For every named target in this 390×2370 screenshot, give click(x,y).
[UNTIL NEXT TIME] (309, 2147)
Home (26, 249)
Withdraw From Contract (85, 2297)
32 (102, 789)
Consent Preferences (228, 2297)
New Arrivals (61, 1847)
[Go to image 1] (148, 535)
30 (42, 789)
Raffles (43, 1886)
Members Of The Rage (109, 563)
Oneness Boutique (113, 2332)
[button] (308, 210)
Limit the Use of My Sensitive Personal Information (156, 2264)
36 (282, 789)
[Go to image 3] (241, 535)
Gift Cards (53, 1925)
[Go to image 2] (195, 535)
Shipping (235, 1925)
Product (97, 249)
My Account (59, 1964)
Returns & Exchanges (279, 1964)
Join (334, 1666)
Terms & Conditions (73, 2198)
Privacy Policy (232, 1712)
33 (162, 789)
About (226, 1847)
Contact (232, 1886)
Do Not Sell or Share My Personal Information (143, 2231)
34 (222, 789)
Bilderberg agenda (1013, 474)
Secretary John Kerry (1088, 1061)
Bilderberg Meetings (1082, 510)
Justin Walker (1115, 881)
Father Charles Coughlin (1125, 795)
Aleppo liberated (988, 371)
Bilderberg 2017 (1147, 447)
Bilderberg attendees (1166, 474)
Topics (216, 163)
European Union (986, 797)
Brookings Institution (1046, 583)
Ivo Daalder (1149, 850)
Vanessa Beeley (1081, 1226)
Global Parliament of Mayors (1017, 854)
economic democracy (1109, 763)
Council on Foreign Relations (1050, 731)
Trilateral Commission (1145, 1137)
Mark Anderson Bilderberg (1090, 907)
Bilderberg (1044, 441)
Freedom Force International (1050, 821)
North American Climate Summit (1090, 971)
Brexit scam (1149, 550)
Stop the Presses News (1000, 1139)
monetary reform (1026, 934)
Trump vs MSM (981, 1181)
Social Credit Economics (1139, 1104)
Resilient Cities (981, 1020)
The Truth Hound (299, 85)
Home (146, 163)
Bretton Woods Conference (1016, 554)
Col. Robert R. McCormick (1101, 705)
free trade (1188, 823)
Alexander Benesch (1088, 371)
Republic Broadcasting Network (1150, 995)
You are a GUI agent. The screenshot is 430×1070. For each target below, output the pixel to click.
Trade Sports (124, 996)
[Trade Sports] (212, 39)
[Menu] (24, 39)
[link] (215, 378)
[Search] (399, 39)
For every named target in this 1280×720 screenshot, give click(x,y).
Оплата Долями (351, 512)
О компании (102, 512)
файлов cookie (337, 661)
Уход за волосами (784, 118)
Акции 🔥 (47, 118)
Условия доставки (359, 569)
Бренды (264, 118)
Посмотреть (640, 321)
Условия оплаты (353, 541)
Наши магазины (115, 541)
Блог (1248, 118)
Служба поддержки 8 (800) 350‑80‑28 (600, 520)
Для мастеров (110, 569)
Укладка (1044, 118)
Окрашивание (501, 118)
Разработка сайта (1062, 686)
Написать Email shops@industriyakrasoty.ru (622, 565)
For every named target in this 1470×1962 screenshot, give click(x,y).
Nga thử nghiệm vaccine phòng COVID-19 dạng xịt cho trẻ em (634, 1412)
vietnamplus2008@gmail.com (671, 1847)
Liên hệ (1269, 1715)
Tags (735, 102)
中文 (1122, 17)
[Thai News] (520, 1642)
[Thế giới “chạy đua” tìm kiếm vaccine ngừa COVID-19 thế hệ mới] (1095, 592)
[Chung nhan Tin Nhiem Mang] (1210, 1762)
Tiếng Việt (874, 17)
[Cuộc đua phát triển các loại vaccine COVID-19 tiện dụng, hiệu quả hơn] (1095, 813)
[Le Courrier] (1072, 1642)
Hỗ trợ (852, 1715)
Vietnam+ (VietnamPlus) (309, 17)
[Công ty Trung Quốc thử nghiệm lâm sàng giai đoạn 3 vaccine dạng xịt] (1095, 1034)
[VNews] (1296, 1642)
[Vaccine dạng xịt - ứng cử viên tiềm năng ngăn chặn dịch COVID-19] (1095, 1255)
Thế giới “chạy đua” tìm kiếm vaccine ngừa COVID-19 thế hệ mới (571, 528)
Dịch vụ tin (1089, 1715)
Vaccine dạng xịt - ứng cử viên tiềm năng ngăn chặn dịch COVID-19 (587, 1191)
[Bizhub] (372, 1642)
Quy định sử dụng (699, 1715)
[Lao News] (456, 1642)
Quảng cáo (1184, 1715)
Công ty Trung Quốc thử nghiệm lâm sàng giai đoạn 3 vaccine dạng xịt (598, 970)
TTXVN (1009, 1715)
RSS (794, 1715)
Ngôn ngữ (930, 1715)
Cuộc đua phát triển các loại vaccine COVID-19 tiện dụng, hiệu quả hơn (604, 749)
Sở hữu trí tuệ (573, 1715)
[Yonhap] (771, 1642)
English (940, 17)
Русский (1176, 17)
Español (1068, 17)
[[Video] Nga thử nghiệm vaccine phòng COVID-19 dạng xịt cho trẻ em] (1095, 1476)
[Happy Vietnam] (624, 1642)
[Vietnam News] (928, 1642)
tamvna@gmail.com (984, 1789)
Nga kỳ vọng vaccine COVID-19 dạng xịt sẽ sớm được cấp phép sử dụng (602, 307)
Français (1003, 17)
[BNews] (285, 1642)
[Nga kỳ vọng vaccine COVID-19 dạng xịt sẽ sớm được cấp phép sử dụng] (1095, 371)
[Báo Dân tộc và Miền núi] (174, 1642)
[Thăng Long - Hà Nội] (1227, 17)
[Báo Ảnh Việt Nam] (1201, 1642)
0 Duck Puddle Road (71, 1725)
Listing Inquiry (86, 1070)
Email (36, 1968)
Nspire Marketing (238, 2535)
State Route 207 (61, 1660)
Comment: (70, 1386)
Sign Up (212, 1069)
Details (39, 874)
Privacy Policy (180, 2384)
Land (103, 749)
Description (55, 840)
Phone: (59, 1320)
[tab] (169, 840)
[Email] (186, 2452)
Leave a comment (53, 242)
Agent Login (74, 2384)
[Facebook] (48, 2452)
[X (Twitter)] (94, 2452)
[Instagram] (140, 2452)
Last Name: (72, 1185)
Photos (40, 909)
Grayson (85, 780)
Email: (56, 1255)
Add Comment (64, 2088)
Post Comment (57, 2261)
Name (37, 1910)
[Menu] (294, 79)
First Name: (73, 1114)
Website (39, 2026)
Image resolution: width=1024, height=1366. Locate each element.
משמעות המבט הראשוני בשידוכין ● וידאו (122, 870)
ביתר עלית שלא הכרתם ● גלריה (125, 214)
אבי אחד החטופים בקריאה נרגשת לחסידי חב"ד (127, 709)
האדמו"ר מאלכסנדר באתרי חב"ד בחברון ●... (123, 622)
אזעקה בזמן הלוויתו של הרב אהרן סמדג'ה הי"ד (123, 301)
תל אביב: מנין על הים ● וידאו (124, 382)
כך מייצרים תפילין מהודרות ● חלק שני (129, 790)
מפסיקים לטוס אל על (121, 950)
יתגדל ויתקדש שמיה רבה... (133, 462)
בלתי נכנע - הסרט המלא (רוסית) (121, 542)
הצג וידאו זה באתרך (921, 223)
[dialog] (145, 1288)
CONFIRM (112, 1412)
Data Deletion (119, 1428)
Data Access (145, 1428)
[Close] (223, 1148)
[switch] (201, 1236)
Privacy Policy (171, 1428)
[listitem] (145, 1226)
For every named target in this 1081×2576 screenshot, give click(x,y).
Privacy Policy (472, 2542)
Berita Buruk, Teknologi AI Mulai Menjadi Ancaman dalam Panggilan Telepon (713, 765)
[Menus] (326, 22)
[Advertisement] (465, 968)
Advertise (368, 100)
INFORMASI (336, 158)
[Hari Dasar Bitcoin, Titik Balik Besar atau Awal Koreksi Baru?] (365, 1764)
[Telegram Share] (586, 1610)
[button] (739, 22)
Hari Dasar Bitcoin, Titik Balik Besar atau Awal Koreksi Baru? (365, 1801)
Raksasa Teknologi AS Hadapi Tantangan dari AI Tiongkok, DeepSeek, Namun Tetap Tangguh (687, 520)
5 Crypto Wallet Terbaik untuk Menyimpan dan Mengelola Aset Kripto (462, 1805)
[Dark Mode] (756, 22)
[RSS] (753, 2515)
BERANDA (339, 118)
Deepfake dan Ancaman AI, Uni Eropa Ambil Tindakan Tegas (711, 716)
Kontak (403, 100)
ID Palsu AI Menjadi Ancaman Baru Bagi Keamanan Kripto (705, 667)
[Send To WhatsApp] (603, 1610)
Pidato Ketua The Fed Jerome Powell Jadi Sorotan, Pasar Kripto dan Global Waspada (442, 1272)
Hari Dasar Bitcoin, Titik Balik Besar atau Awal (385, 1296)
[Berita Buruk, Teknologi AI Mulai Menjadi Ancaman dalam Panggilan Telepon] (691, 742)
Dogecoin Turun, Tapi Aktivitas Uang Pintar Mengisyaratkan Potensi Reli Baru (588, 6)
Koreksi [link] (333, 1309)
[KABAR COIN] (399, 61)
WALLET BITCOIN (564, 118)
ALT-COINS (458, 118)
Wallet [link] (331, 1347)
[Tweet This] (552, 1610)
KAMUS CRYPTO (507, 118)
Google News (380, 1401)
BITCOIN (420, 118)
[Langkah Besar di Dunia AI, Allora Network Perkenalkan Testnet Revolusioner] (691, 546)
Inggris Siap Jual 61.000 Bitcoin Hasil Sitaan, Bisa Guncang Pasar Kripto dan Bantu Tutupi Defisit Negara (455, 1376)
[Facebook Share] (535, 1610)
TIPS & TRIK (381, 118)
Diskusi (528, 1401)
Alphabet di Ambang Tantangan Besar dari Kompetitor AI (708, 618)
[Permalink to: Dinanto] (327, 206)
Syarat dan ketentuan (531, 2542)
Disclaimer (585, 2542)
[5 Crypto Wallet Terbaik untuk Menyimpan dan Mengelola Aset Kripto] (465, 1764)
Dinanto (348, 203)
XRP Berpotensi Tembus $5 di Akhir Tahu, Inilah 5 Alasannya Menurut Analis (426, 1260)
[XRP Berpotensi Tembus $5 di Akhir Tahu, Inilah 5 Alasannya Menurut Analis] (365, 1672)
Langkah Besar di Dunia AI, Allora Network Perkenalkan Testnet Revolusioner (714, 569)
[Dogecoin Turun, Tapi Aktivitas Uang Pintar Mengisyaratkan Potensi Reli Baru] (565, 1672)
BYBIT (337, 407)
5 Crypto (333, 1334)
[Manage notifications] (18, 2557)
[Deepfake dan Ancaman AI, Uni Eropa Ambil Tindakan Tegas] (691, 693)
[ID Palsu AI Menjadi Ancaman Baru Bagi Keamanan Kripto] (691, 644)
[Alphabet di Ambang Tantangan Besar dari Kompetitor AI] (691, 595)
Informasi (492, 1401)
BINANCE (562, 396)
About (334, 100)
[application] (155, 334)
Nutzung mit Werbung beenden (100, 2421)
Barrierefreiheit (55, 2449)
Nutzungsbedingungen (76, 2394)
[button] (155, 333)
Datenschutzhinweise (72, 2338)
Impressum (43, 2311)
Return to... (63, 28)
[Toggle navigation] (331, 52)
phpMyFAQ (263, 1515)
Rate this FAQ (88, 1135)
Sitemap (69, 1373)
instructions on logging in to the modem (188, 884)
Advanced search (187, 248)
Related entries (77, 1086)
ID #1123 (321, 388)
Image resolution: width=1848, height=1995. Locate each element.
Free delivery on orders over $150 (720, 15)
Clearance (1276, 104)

EXERCISE DETAILS: Please copy, word for word, every line from the first line of the records through the line containing "Brexit scam (1149, 550)", with both of those lines included and nothing else.

YOUR RESPONSE:
For every named target in this 390×2370 screenshot, give click(x,y).
[UNTIL NEXT TIME] (309, 2147)
Home (26, 249)
Withdraw From Contract (85, 2297)
32 (102, 789)
Consent Preferences (228, 2297)
New Arrivals (61, 1847)
[Go to image 1] (148, 535)
30 (42, 789)
Raffles (43, 1886)
Members Of The Rage (109, 563)
Oneness Boutique (113, 2332)
[button] (308, 210)
Limit the Use of My Sensitive Personal Information (156, 2264)
36 (282, 789)
[Go to image 3] (241, 535)
Gift Cards (53, 1925)
[Go to image 2] (195, 535)
Shipping (235, 1925)
Product (97, 249)
My Account (59, 1964)
Returns & Exchanges (279, 1964)
Join (334, 1666)
Terms & Conditions (73, 2198)
Privacy Policy (232, 1712)
33 (162, 789)
About (226, 1847)
Contact (232, 1886)
Do Not Sell or Share My Personal Information (143, 2231)
34 (222, 789)
Bilderberg agenda (1013, 474)
Secretary John Kerry (1088, 1061)
Bilderberg Meetings (1082, 510)
Justin Walker (1115, 881)
Father Charles Coughlin (1125, 795)
Aleppo liberated (988, 371)
Bilderberg 2017 (1147, 447)
Bilderberg attendees (1166, 474)
Topics (216, 163)
European Union (986, 797)
Brookings Institution (1046, 583)
Ivo Daalder (1149, 850)
Vanessa Beeley (1081, 1226)
Global Parliament of Mayors (1017, 854)
economic democracy (1109, 763)
Council on Foreign Relations (1050, 731)
Trilateral Commission (1145, 1137)
Mark Anderson Bilderberg (1090, 907)
Bilderberg (1044, 441)
Freedom Force International (1050, 821)
North American Climate Summit (1090, 971)
Brexit scam (1149, 550)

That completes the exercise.